# Overclocking



## Sean35 (May 17, 2012)

I have the Asus M4A785-M mobo with amd am3 socket phenom II X4 965 with the HIS radeon 5550 silent with H60 corsair hydro cooling and using the nova bench utility I can get up to the 640 score but no higher how can I raise my score


----------



## Tyree (May 10, 2009)

Brand & Model of the PSU?
Is any OC applied?
Are you experiencing any problems or just looking for bigger benchmark numbers?


----------



## Sean35 (May 17, 2012)

Tyree said:


> Brand & Model of the PSU?
> Is any OC applied?
> Are you experiencing any problems or just looking for bigger benchmark numbers?


Yes I can get up to 4ghz I have the phenom II x4 3.4ghz black edition temp is at 48.C under load and 35.C idle I have the H60 corsair hydro CPU cooler I can only get there by multiplier not bus


----------



## greenbrucelee (Apr 24, 2007)

you need to tell us what psu (power supply unit) you have.

You dont use the FSB when overclocking amd's you use the multiplier only (which is why intels OC better).

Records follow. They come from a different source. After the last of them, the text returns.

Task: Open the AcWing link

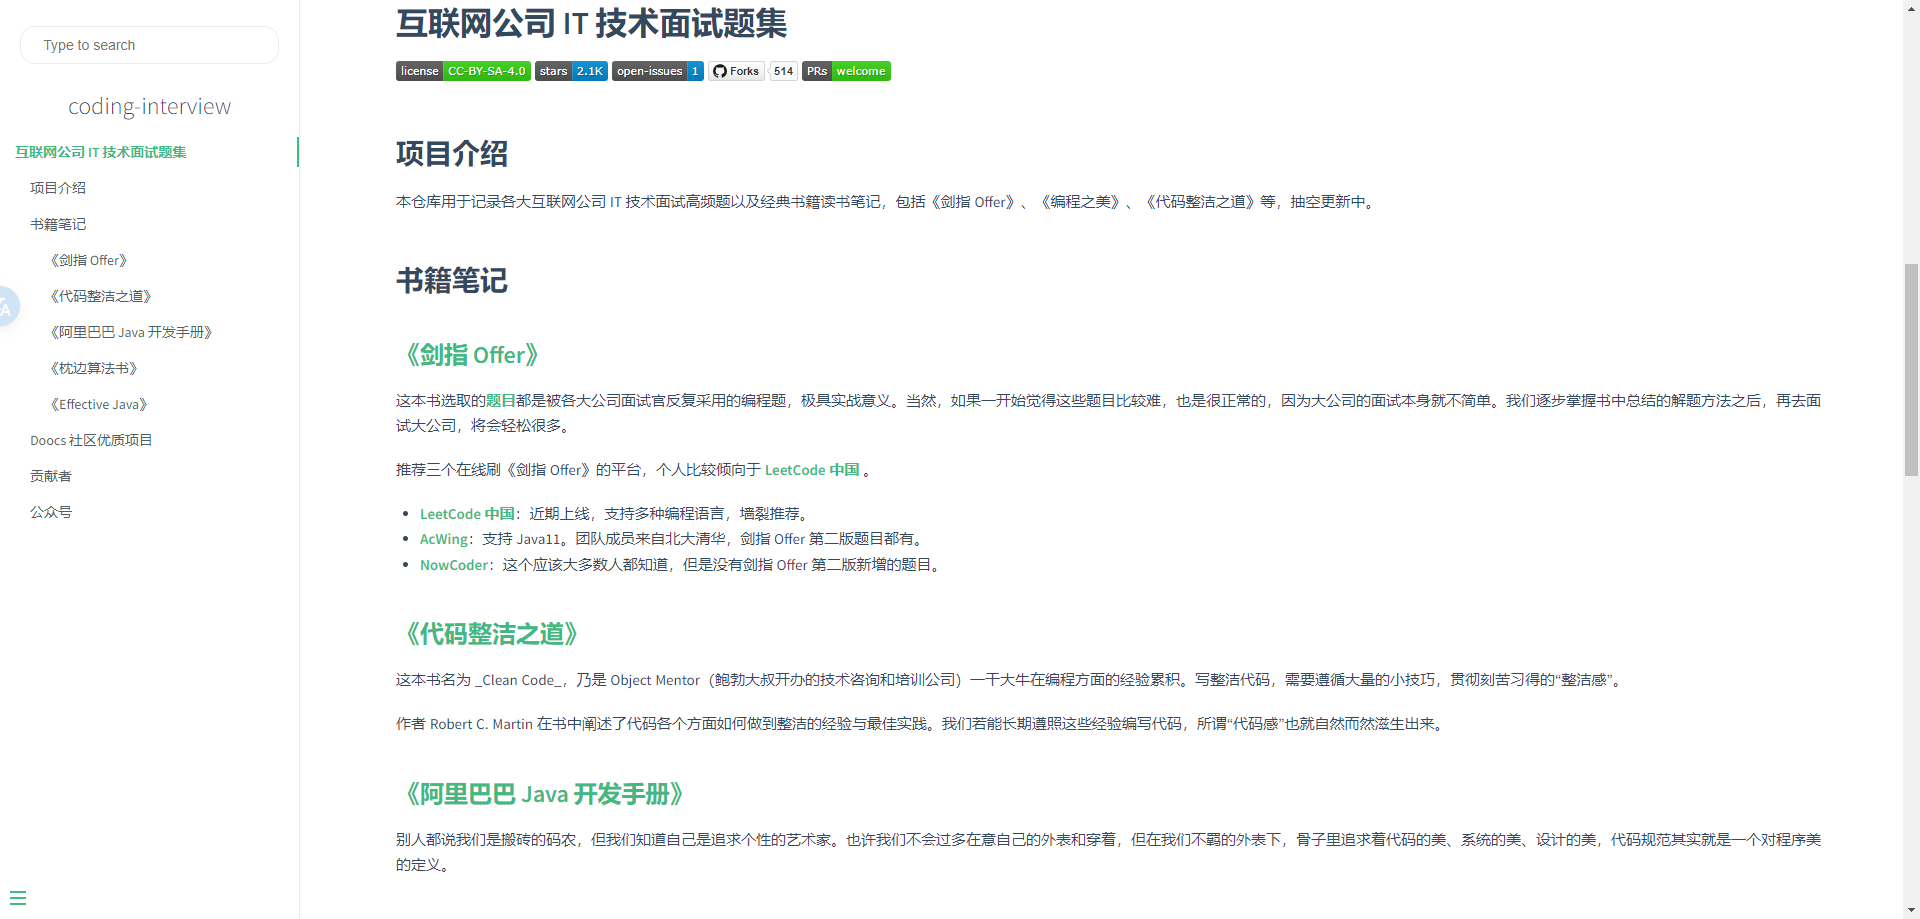Action: (x=444, y=539)
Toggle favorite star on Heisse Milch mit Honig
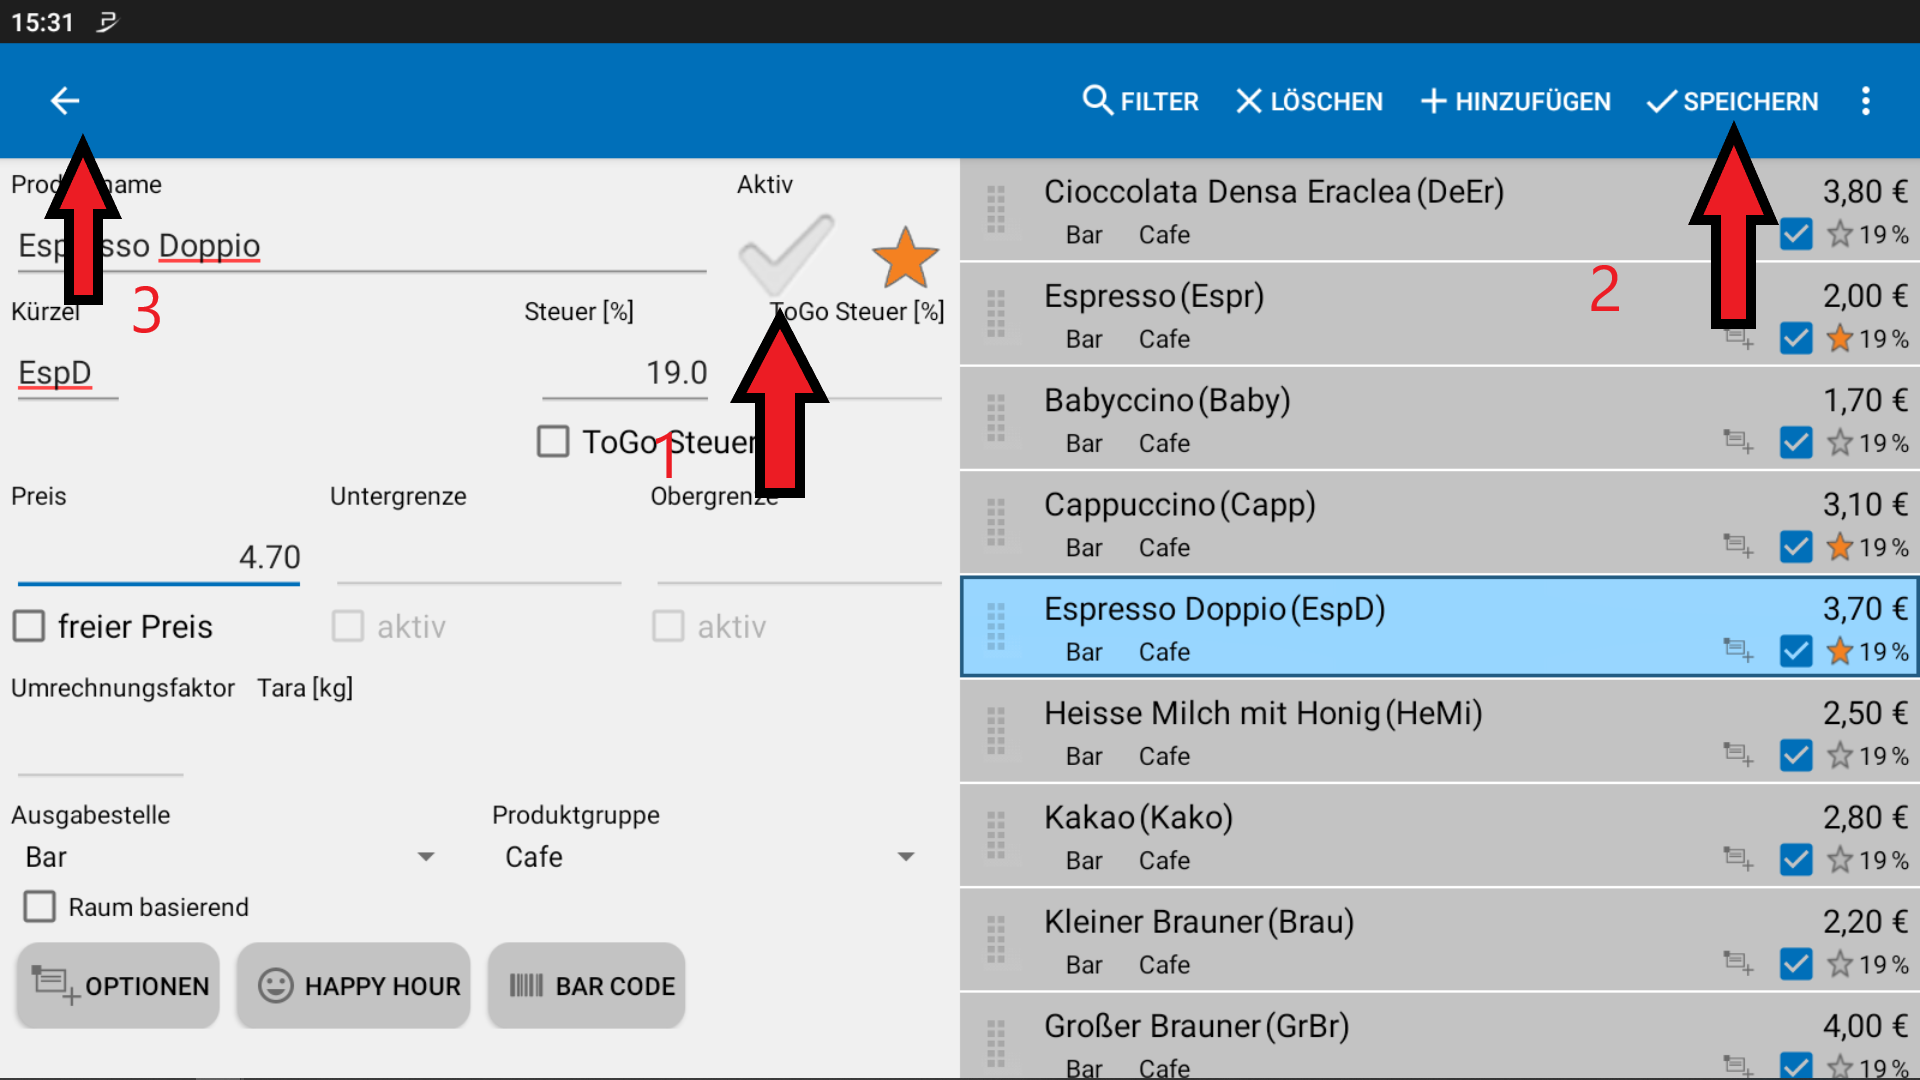 (x=1839, y=756)
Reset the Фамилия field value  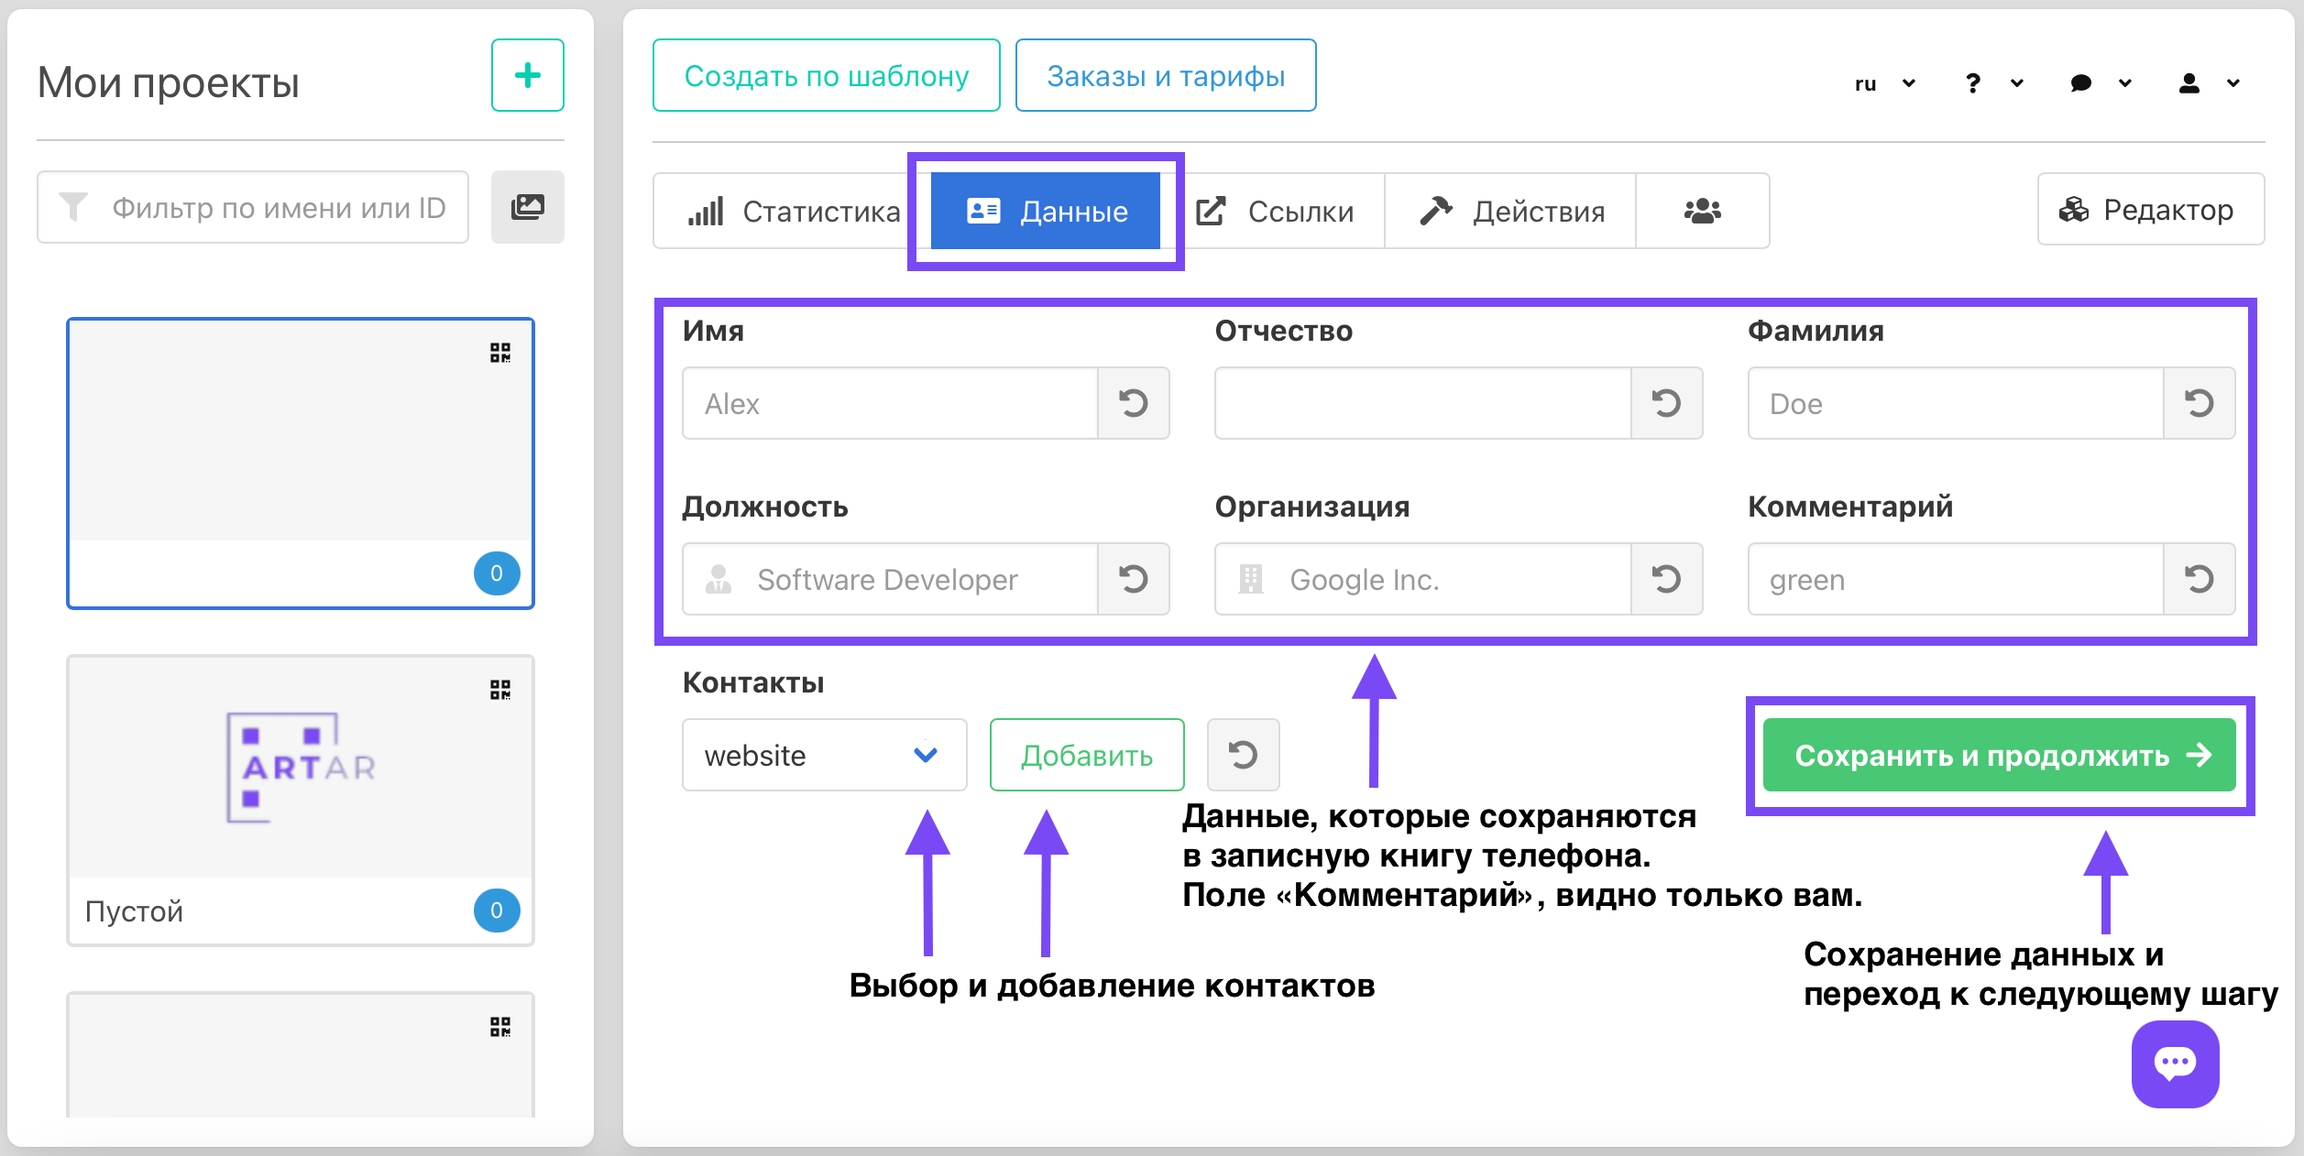click(2198, 403)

So your just looking for bigger benchmark scores? why?


----------



## Sean35 (May 17, 2012)

Sorry at work I have a diablo tech phd450 it's cheap I know I need to upgrade it what wattage should I get


----------



## greenbrucelee (Apr 24, 2007)

do not overclock with a diablotek, you would get more out of your pc by throwing it out of a window than having that rubbish inside your system,

You should go for a good make of psu such as corsair (not gs or cx units), seasonic or xfx and you should go for 650w


----------



## Tyree (May 10, 2009)

As above ^
OC'ing, even using, with that PSU is asking for damage.


----------



## Sean35 (May 17, 2012)

I bought the 750watt lsp pro ultra is this a good psi it has a lifetime warranty


----------



## greenbrucelee (Apr 24, 2007)

No it isn't I suggested good makes of power supplies earlier.


----------



## Johnny1982 (Oct 15, 2010)

Sean35 said:


> I bought the 750watt lsp pro ultra is this a good psi it has a lifetime warranty


It only has a "lifetime" warranty if you do an online registration. Don't be fooled by the claims companies make. A good PSU manufacturer will usually give a 5-7 year warranty period. 

BTW, a 750w PSU with only 45a (if that's even correct)on the 12v rail is below par. A good quality 750w will have +- 60a on the 12v rail.


----------



## greenbrucelee (Apr 24, 2007)

45a on the 12v rail will not add to 750w it will be around 625w or there abouts


----------